This always makes for good sunday reading, a round-up of the weeks events concieved by Paul Thurrott. Not to be out done in "I saw it first!" comments, he also knocked out the new Windows Vista Editions we can all expect when it goes gold, sometime next year.
Here are two shorttakes that I picked out, follow the link below for the rest.

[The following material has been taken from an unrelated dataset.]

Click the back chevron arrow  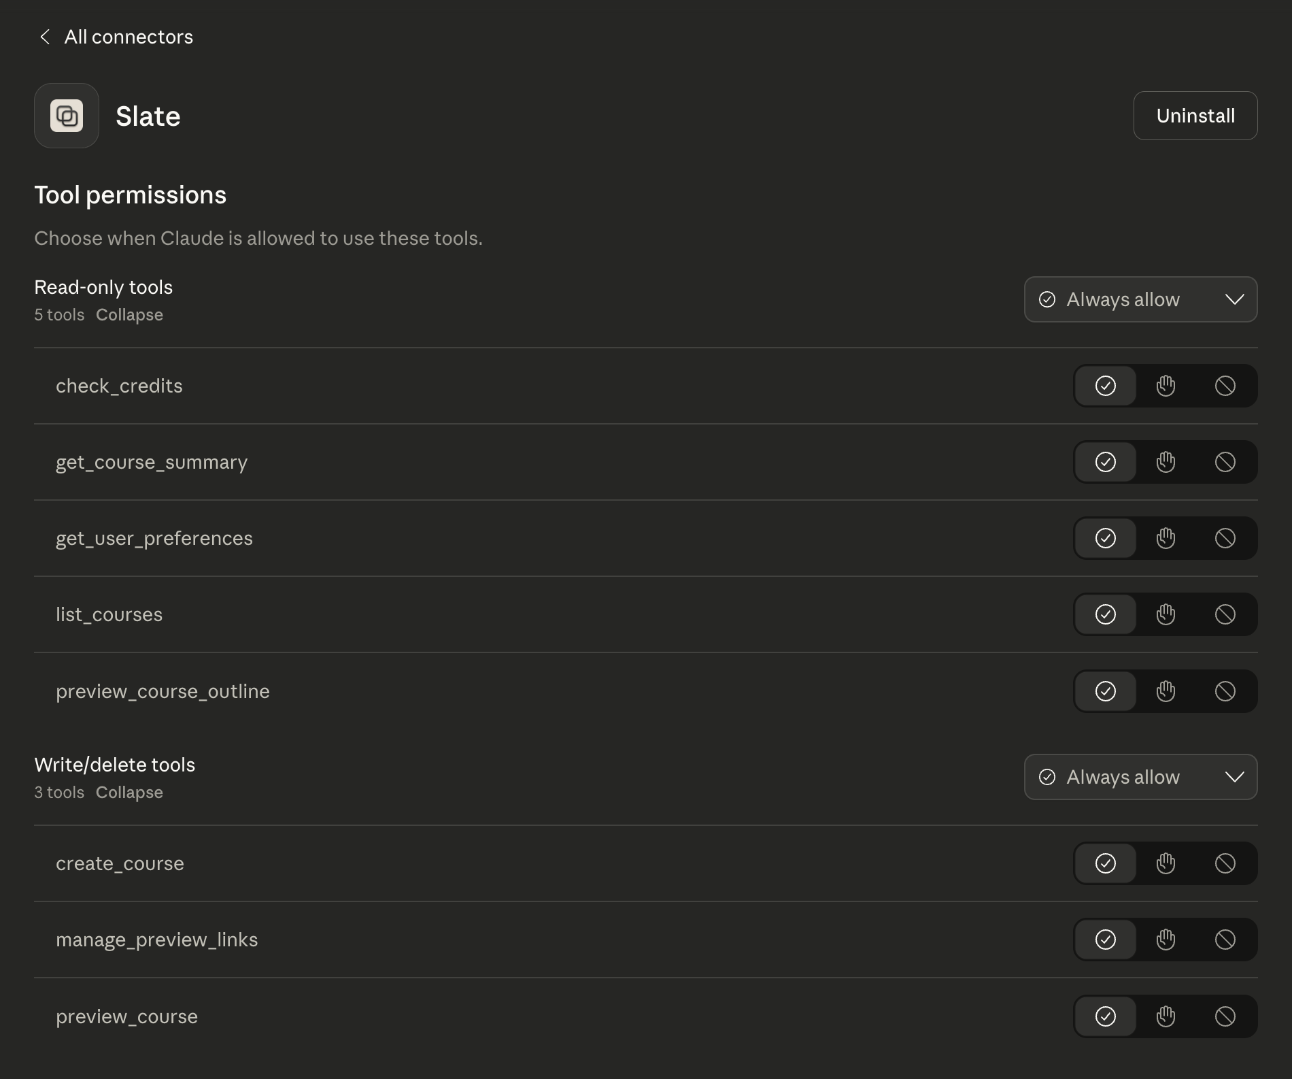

Lee: Microsoft Is Incompetent
The Google v. Microsoft court case has raised some interesting questions, but my favorite part of this Greek drama is the rampant name calling that's been going on. The funniest bit, perhaps, if we skip over the Steve Ballmer threats against Google CEO Eric Schmidt, might just be when Kai-Fu Lee referred to Microsoft as "incompetent." Citing the reasons he left the software giant to move to Google, Lee said he was "deeply disappointed at our incompetence in China. We have wasted so many years in China with little to show for it." Lee also noted that when he raised this concern with Microsoft Chairman and Chief Software Architect Bill Gates, Gates told him that Microsoft had been "[expletive deleted]" by the Chinese government. You just can't buy exchanges like that
New Flaw Found in IE, Outlook, and Outlook Express
Meanwhile, over in the Forbidden Zone, Microsoft Internet Explorer (IE) users have another reason to be nervous: This week, eEye Digital Security announced a major new security flaw in the world's buggiest browser. The flaw affects Microsoft Office Outlook and Outlook Express, too, but that's probably because those applications use code that originated in IE. The flaw occurs in XP, XP with Service Pack 1 (SP1), and Windows 2000 systems and could let remote attackers gain control of your PC. As with so many IE vulnerabilities, this one involves that old classic--the buffer overflow. Microsoft says that it isn't aware of any attacks involving the flaw, but the company is working on a fix. Of course it is.